Oh wow, that's completely different than what I was thinking. I'm pretty sure the one on my bandsaw doesn't work that way & is much simpler but ultimately it gives the same result.

I had no idea the video was that old. And apparently I did watch the video & the vise build already according to my watched history. But I don't remember any of it (well the vise one I kind of do).


----------



## DavidR8 (Apr 13, 2021)

I need to watch Mr Pete's build videos again to see how it could be adapted. 
I think it's possible. Just not sure I have the skills. Yet.


----------



## AGCB97 (Apr 13, 2021)

My rendition of the float lock vise. Quick, cheap, easy. Uses a 3/4" pipe clamp with extended jaws and T-bolts to lock the vise jaw and rod length. I use it on my Powermatic 1200 DP (anchor shown in pic 2). For a smaller DP it could be made with a 1/2" pipe clamp.
Aaron


----------



## jwmelvin (Apr 13, 2021)

AGCB97 said:


> My rendition of the float lock vise.



This is great. Thanks for posting.


----------



## Shotgun (Apr 13, 2021)

AGCB97 said:


> My rendition of the float lock vise. Quick, cheap, easy. Uses a 3/4" pipe clamp with extended jaws and T-bolts to lock the vise jaw and rod length. I use it on my Powermatic 1200 DP (anchor shown in pic 2). For a smaller DP it could be made with a 1/2" pipe clamp.
> Aaron
> 
> View attachment 362520
> View attachment 362519


I was thinking of doing the same thing, except I have some Harbor Freight bar clamps.


----------



## AGCB97 (Apr 13, 2021)

I went for strength since this is a powerful DP.  I brazed a brass bushing in the screw adjustable part and made new parts with better fitting DOM tubing for the rest.

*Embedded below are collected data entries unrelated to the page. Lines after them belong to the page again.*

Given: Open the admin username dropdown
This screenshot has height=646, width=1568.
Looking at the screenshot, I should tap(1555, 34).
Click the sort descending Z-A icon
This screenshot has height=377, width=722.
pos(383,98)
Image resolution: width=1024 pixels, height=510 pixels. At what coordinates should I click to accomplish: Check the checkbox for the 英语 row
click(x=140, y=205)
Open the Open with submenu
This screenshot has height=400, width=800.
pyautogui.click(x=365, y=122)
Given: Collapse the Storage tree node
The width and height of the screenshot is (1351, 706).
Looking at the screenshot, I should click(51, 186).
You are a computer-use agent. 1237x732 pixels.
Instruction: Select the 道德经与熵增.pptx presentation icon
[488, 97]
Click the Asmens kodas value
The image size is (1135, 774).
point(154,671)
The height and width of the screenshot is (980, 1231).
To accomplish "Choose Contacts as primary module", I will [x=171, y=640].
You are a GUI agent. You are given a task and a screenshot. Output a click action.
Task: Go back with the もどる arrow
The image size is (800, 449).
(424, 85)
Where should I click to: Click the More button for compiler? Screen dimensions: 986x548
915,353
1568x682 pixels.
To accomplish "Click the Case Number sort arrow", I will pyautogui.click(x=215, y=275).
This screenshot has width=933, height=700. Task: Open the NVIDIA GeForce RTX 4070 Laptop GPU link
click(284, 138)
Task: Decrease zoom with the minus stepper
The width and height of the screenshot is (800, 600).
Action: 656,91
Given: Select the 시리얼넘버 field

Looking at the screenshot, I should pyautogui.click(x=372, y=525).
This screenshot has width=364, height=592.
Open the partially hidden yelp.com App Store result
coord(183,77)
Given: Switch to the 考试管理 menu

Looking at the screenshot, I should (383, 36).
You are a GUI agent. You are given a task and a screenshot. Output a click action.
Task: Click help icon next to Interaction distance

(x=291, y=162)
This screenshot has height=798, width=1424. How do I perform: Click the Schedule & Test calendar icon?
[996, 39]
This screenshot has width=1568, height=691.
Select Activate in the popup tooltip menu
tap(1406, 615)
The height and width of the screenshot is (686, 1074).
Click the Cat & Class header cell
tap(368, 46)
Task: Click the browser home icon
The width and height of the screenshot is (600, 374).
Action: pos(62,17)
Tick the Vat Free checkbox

Even at that, there is not much resistance to 'lift' unless you add another clamp.
For the work that needs better holding  (and I need better protection from) I made a 8" by 10" DP vise that bolts to the T-slot table.
Aaron


----------



## DavidR8 (Apr 13, 2021)

Well scratch the smoking deal on the Acme rod. The shipping was under-quoted by $85. 
Plan B is 3ft of 12/-10 Acme from Fastener Force for $16.


----------



## hman (Apr 13, 2021)

Here's my "poor man's version" of this type of vise ... a Bessey bar clamp from Home Depot, an eyebolt, and a 1/4" hole thru the drill press table.  The short piece of handy rod across the end of the clamp is just there to keep the eyebolt from going astray.


----------